Today we are heading back to the library. We haven't been since the week before we went to UAB. There will be a sense of loneliness as I walk through the doors even though I will be with my family, one of us is missing. It breaks my heart. I miss her so much. Janie Beth is so precious to me and she holds a piece of my heart. The feeling of can anyone see my pain will be on me and the desire to scream may crop up as well. All this from just going to the library!?! Another step on this journey. In another week or 2 we will go to storytime. Right now I can only manage going to the library, but I am not ready for the stares of the storytime goers because many of them don't know so there will be questions too. Father, begin even now to prepare me for that day!
I covet your prayers today as I recover from an attack from Satan yesterday. He doesn't like when I have good days. But, my God is mighty to save!!! From the song "Mighty to Save":
Savior. He can move the moutains. My God is mighty to save. He is mighty to save. Forever, Author of salvation. He rose and conquered the grave. Jesus conquered the grave.

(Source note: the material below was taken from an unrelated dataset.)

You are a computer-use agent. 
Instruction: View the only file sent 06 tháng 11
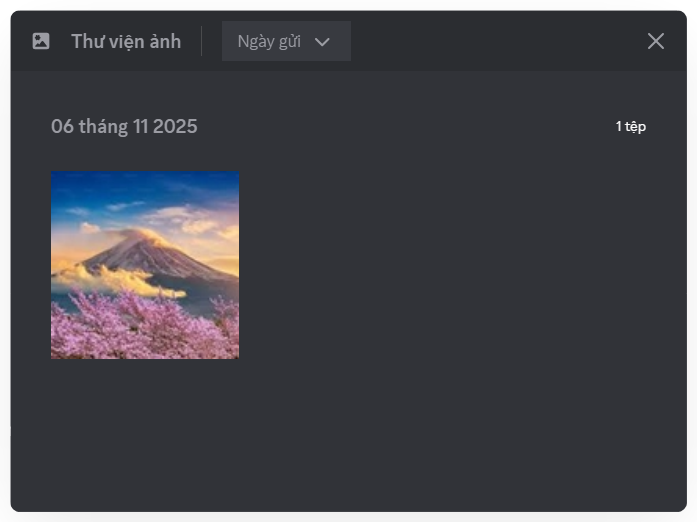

Thank You, Abba, that You rose and conquered the grave and that You can move the moutains that loom in front of me!!!!
I'm praying for you girl! You are so brave and strong! Continue to cling to the Father and He will carry you through! Love you! (((HUGS)))
ReplyDeleteThis is my first comment, but I wanted you to know that my family has been following your journey and praying for you throughout it. God is making you so strong! I read a verse today that made me think of where you are right now - 2 Cor. 4:17-18. We'll keep praying for you and your precious family.